◆ Information given ◆
▬▬▬▬▬▬▬▬▬▬
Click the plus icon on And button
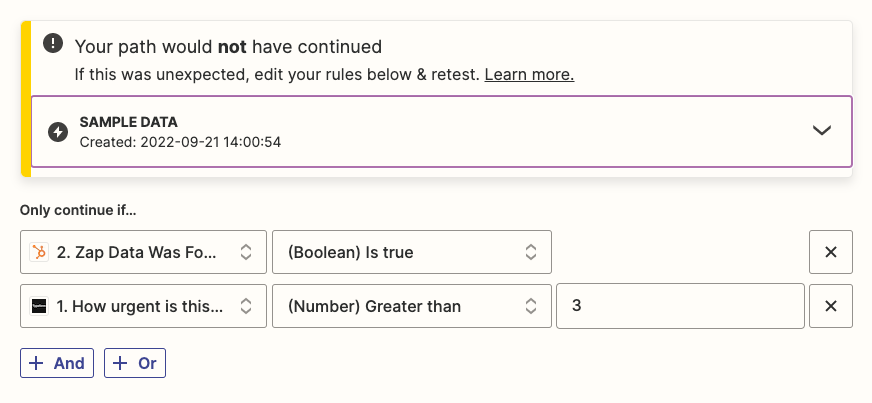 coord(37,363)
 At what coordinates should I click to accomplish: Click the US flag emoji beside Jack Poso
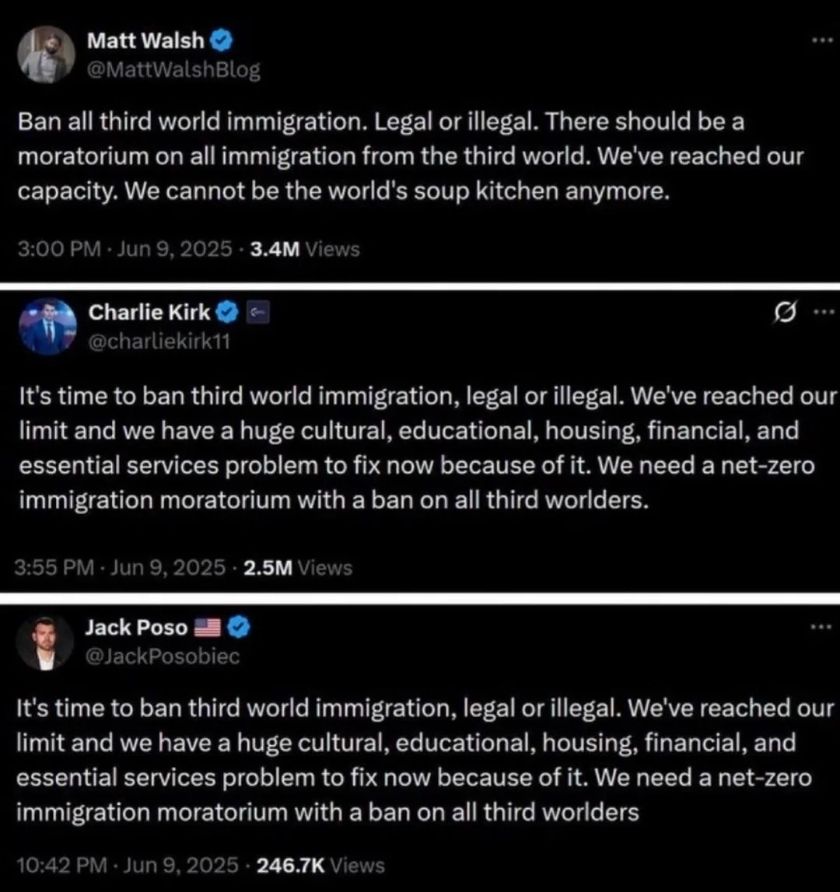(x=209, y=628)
▬▬▬▬▬▬▬▬▬▬
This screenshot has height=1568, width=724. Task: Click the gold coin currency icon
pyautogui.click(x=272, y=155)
▬▬▬▬▬▬▬▬▬▬
◆ Exercise details ◆
Copy out the stretch of the entries above that opens with the line containing "At what coordinates" and closes with the line containing "(x=209, y=628)", both included. Leave the pictures out of your answer.

◆ Problem solution ◆
 At what coordinates should I click to accomplish: Click the US flag emoji beside Jack Poso
(x=209, y=628)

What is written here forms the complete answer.